As Nvidia is commencing its annual software developer conference, GTS,  from 17 to 21 March, the AI giant company’s CEO, Jensen Huang, is expected to share details about the company’s latest AI chips’ family, Rubin, in his keynote address. 

Last year, Huang announced at a trade show in Taipei that the company is working on next-generation AI chips that will be rolled out in the market by 2026. While elaborating about Rubin, he said that the family of chips will include new graphics (GPU), central processors (CPU), and networking chips. The new graphic chips that will be used to power AI applications will be comprised of next-generation high-bandwidth memory along the lines of Samsung (005930.KS), and Hynix (000660.KS)

At the trade show, he also expressed that the company has paced up its plan to release a new family of chips every year. However, Nvidia’s latest project, Blackwell, is facing a design flaw, thus lagging behind in manufacturing and impacting the AI industry at a broader level. 

Nvidia has also been challenged by DeepSeek by announcing its potential to develop a chatbot with less computing power, thereby requiring fewer Nvidia chips. The giant AI chip manufacturing company adamantly responded that the newer AI models will be more dependent on Nvidia chips because they are currently the fastest ‘token’ generating chips. 

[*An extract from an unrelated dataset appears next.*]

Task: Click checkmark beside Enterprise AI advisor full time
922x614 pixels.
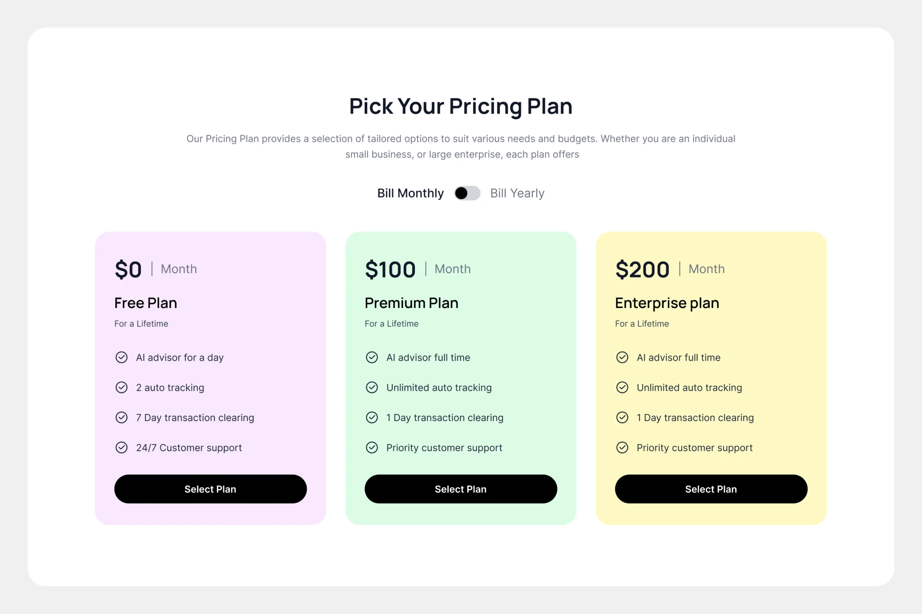Action: [x=622, y=357]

Amid this testing time of Nvidia, the company is expected to share more details about its upcoming family of chips, Rubin, to satisfy its customers and reaffirm its position in the AI industry. Nvidia is the leading global AI chip manufacturing company, controlling 80 percent of the global AI chip market. The company manufactures chip systems for automobiles, robotics, and computers. Its AI-based Compute and Networking business is the largest revenue generation section.